> [WHAT YOU WILL DO] Give again, word for word, each line below starting at the one that contains "The width and height of the screenshot is (657, 849)." and ending at the one that contains "This screenshot has width=974, height=433.".

------------

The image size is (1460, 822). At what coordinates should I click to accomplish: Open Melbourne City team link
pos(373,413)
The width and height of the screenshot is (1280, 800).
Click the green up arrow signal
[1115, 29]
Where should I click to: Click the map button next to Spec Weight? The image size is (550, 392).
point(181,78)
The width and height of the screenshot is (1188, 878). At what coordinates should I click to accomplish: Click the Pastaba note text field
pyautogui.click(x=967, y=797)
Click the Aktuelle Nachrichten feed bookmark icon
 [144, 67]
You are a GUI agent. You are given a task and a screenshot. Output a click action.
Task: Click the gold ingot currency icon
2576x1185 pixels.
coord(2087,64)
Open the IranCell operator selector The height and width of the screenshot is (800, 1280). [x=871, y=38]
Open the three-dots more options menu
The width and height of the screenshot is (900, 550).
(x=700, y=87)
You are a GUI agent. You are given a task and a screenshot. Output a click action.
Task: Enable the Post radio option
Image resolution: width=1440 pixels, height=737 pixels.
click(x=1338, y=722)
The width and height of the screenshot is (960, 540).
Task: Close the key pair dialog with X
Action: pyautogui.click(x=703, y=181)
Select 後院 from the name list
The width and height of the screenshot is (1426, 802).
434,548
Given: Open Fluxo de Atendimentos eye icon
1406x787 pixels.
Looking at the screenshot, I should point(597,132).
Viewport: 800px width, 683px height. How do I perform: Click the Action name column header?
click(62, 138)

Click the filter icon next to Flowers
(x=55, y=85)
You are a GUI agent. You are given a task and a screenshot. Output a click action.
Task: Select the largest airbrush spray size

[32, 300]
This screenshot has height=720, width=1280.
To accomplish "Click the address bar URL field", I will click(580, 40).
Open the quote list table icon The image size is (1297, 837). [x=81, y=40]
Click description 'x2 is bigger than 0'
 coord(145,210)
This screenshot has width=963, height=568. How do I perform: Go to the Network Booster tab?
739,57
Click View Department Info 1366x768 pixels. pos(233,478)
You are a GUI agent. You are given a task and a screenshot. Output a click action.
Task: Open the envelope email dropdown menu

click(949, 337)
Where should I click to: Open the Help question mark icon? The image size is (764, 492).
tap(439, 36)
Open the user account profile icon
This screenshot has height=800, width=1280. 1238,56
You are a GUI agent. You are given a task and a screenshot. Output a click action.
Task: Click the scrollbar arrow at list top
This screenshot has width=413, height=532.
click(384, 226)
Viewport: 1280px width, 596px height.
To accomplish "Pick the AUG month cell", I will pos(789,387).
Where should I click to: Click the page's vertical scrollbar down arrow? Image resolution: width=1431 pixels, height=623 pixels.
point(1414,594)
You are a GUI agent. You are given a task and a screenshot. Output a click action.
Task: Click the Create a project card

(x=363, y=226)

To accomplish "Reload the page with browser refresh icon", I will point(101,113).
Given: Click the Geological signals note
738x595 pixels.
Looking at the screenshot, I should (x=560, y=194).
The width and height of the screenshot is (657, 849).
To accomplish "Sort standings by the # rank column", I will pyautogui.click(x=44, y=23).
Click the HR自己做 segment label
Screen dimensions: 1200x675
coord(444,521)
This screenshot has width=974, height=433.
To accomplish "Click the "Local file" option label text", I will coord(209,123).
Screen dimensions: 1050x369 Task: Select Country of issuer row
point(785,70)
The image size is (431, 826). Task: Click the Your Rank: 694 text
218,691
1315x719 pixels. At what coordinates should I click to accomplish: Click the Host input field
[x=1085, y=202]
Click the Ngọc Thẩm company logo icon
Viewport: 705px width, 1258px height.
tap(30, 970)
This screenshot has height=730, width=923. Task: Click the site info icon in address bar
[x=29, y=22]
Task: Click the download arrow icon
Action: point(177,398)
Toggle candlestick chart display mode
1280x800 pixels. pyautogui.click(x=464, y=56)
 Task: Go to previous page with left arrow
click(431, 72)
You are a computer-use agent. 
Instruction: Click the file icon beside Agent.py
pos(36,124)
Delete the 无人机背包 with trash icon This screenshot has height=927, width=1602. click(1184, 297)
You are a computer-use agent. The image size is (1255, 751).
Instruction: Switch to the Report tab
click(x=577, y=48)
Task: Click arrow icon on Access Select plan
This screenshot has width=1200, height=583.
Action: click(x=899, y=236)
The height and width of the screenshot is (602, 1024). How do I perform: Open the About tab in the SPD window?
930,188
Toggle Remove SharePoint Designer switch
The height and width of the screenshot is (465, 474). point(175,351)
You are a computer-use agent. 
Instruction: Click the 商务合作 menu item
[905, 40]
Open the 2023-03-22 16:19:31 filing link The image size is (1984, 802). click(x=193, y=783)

------------

> [RESPONSE TO THE TASK]
The width and height of the screenshot is (657, 849).
To accomplish "Sort standings by the # rank column", I will pyautogui.click(x=44, y=23).
Click the HR自己做 segment label
Screen dimensions: 1200x675
coord(444,521)
This screenshot has width=974, height=433.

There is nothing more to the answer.